- Tugas dan Latihan -
1 > Tuliskan semua kata atau frasa dalam teks tentang gerak yang diapit tanda kurung.
2 > Lanjutkan teks tentang gerak mulai dari judul bagian terakhirnya.
**** Kutipan Teks ****
Oleh : Abi Abdul Jabbar Sidik
Gerak” telah banyak diperbincangkan baik dalam
fisika maupun metafisika, dari pandangan fisika “gerak” adalah sebuah
fenomena alami sedangkan dari pandangan para filosof ilahi dan metafisika “gerak”
adalah sebuah bentuk eksistensi, dari sini dapat dikatakan: pembahasan gerak,
pada era ini merupakan salah satu titik temu antara fisika dan filsafat. Para ilmuwan kuno telah pula melakukan pembahasan bab gerak ini
dalam masalah natural.[1]
dan juga dalam maslaah theology dengan makna umumdan khusus. Dengan
kesemuanya ini haruslah dicermati adanya pembauran antara hukum-hukum filosofi
gerak dengan hukum-hukum ilmiah (eksperimen)-nya, baik dalam pembauran keduanya
dengan sesamanya dan kesimpulan deduktif filosofis dari prinsip ilmiah ataupun
sebaliknya, karena hal ini banyak diikuti oleh kerusakan yang merugikan
–terutama untuk kalangan para pemula dan mereka yang belum matang-. Immuniti
dari bahaya pembauran ini berada pada lingkup pengetahuan atas batasan fisika
dan filsafat. Pada tempatnyalah, apabila para filosof ilahi mempunyai
metodologi yang matang dalam pembahasan fisika tentang gerak ini, dan ... para
pelajar serta peneliti fisika pun melakukan pengamatan dan observasi yang
cermat dan teliti dalam pembahasan tema filsafat yang satu ini. Warna dari
pembicaraan kita dalam tulisan ini lebih merupakan warna filosofi dari pada
eksperimen (ilmiah). Titik perhatian kami adalah pada analisa teori penggerak
awal (prime mover) Aristoteles.[2]
A. Teori Penggerak Awal Aristoteles.
**** Informasi yang Ditampilkan ****
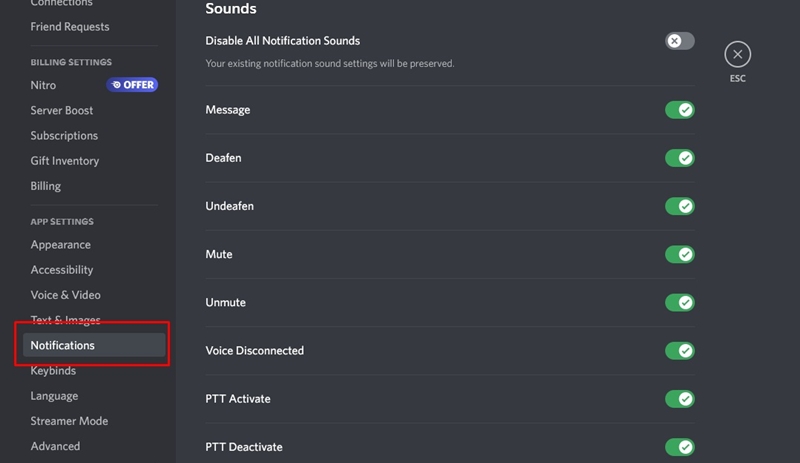800x463 pixels.
Task: Toggle the Unmute notification sound
Action: click(680, 303)

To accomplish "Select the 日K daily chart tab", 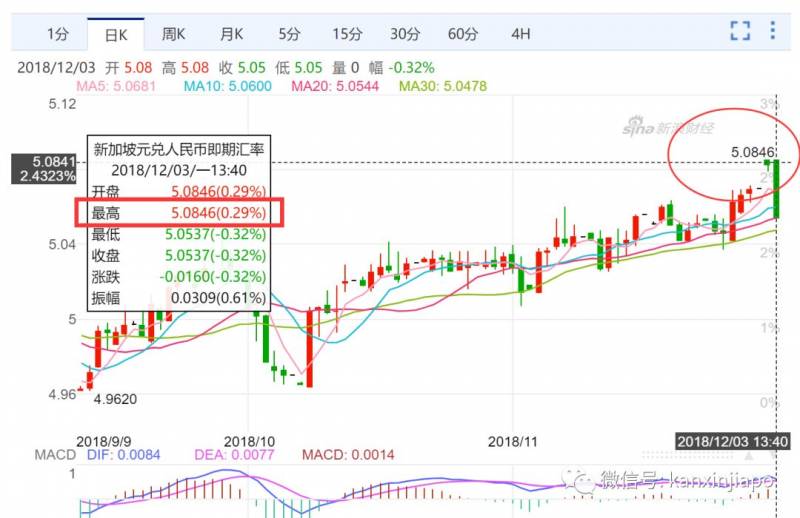I will pyautogui.click(x=116, y=34).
****
- Kunci Jawaban -
1 > eksperimen, ilmiah, prime mover

2 >
Menurut
pendapat Aristoteles untuk menemukan sebab, khususnya untuk
menemukan sebab gerak, maka kita harus berhenti pada
suatu tempat, dan pada selain keadaan ini tidak akan ada penyebab dari
sesuatupun yang bisa ditemukan secara pasti. Hanya harus dilihat di manakah
kita harus berhenti. Jawaban untuk pertanyaan ini akan ditemukan melalui
tafakkur dan kontemplasi tentang gerak.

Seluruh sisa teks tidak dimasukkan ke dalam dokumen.